Hz. Yûsuf Kıssasında Sabır, Affetme ve İlahi Rahmet
Bazen hayat bizi hiç beklemediğimiz bir yüzleşmeye sürükler. Geçmişin izlerini silmek istesek de bazı anlar gelir ki o izlerle hesaplaşmadan ilerlemek mümkün olmaz. Yûsuf 12/89.-90. ayetlerde de tam olarak böyle bir karşılaşmaya tanık oluyoruz. Yıllar önce kardeşlerinin ihanetiyle başlayan yolculuk, şimdi onların pişmanlıkla ve ihtiyaç içinde Hz. Yûsuf’un huzuruna çıkmasıyla devam ediyor. Hz. Yûsuf, vaktiyle kendisine yapılan haksızlığı dile getirirken sadece hesap sormuyor; aynı zamanda bir farkındalık ve tövbe çağrısında bulunuyor: “Siz câhillerken Yûsuf’a ve kardeşine ne yaptığınızı bildiniz mi?” (Yûsuf 12/89).
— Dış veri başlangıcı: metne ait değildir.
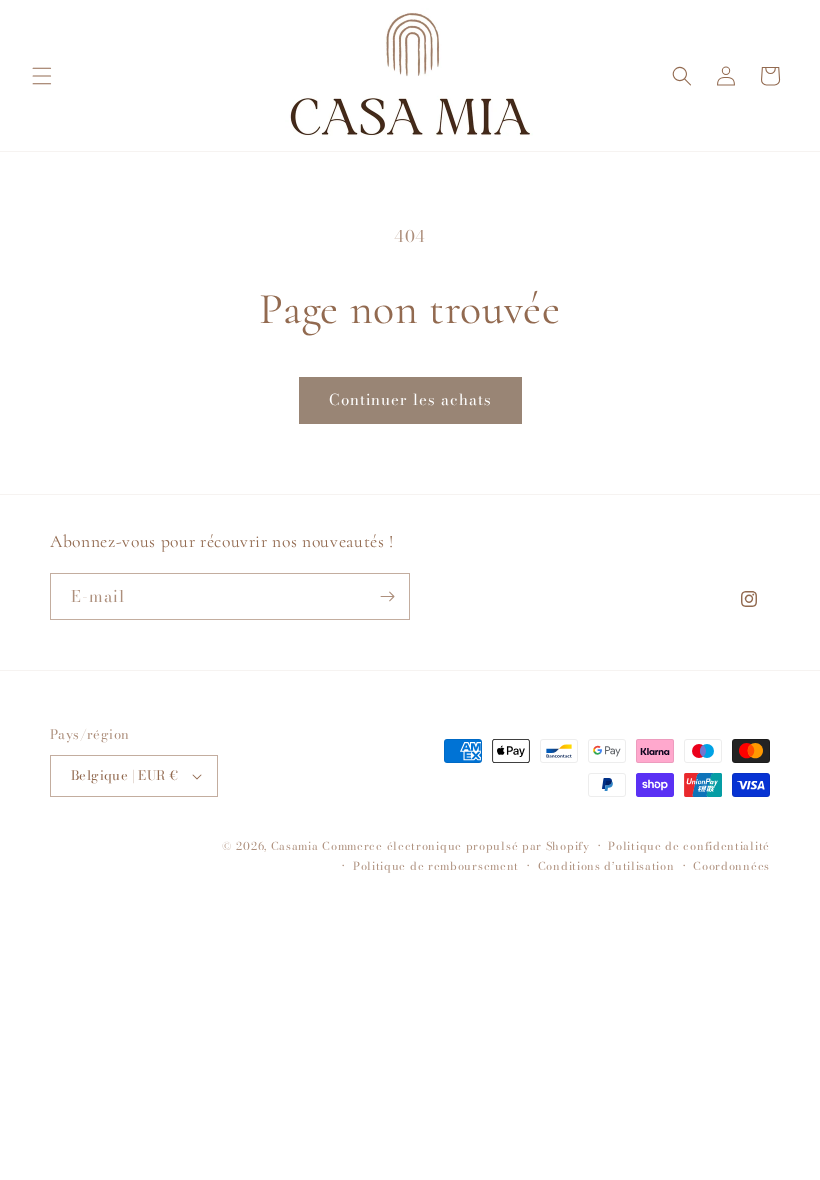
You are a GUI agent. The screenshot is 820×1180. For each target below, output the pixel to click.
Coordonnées (731, 866)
Bu sorunun ardından kardeşleri artık inkâr edemeyecekleri bir gerçekle yüzleşiyor ve soruyorlar: “Gerçekten sen Yûsuf musun?” (Yûsuf 12/90). Aynı ayette Hz. Yûsuf’un cevabı ise her türlü acıyı Allah’ın ihsanına bağlayan bir teslimiyet ifadesiyle geliyor: “Ben Yûsuf’um, bu da kardeşimdir. Allah bize ihsan etti. Şüphesiz kim sakınır ve sabrederse Allah iyilik edenlerin ödülünü zayi etmez.” Öyleyse biz de Hz. Yûsuf kıssasının bu bölümünden hangi dersleri alabiliriz, hangi yüzleşmelere cesaret edebiliriz, birlikte bakalım.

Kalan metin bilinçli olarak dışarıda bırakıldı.